Audit & Inspection

Does your internal Asset Finance audit function  add value or simply confirm compliance ? Does it provide early warning of structural Risk, identifying Risk drift before it appears ?

How to use the audit and inspection process as a tool confirm asset security and increase or, decrease Risk appetite :

Audit Scope

  • Asset Finance

  • Block Discounting

  • Asset Based Lending - Invoice, P&M, Stock and Property

Audit documentation

  • Asset Finance

  • Block Discounting

  • Asset Based Lending

Audit calendar

  • Frequency based on value or quality ?

Who performs the Audit ?

  • Risk

  • Ops

  • Portfolio

  • Sales

Rental companies

  • Pre audit

  • Asset Verification

  • Utilisation

  • Financial overview - including bad debt review

  • Management and market review

  • Funding panel

  • Cashflow headroom

  • Collateral coverage

Large Asset Finance exposures

  • Asset verification

  • Financial overview

  • Management and market review

  • Funding panel

  • Cashflow headroom

  • Collateral

Billing and Collecting Mandates

  • Portfolio performance

  • Rescheduled agreements

  • Early settlements

  • Financial Review

  • Management and market review

  • Transferability

Reporting

  • Open audit issues

Does it provide early warning of structural Risk, identifying Risk drift before it appears ?

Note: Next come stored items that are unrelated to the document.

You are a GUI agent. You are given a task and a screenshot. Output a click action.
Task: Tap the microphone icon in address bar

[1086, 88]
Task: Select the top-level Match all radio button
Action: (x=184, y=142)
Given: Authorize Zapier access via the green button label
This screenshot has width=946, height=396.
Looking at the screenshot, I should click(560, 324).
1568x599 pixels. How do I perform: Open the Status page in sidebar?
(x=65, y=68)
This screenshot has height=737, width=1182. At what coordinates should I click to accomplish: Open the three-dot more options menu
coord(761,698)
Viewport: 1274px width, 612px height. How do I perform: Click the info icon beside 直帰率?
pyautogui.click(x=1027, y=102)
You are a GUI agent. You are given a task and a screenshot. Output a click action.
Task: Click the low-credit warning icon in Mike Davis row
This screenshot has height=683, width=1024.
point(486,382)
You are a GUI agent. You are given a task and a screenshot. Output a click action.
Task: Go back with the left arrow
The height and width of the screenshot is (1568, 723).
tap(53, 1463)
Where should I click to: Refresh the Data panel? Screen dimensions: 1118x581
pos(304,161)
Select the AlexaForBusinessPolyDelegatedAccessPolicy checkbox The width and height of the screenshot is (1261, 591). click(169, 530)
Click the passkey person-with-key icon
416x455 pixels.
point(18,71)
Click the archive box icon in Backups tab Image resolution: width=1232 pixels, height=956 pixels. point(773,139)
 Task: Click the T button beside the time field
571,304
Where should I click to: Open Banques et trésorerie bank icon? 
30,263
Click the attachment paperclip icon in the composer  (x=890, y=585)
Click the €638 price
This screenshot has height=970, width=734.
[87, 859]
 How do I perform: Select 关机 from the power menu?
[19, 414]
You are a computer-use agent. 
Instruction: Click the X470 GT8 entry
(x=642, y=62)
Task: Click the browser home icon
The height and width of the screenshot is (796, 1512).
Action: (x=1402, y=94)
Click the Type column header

Are credit criteria being relaxed via overrides ?

Are asset values consistently over optimistic?

Is there vendor or channel bias? 

Are informal practices replacing  policy ?

Does it sample Risk themes as well as deals e.g. New products, rapid growth channels, policy exceptions, asset classes under stress ?

In Asset Finance inconsistency is a hidden loss driver.



Does the audit function provide feedback into Underwriting and policy design ?

What deals are approved within policy but are under performing ?

What deals have been declined by policy that would have been profitable ?

What structures consistently worsen the LGD ?

Can it distinguish necessary controls from unintended friction ?

Can your end user Audit and Inspection function increase your Credit appetite as well as validate your security ?
Is it Risk focused or exposure focused ? Does it assess the Hirer’s systems, management, customer base, financials, fleet composition, utilisation, equipment condition, maintenance and control. For larger customers is it linked to covenants and arrears triggers ?


Can it identify risk trends before losses emerge ?

Does it protect the Balance Sheet whilst enabling growth ?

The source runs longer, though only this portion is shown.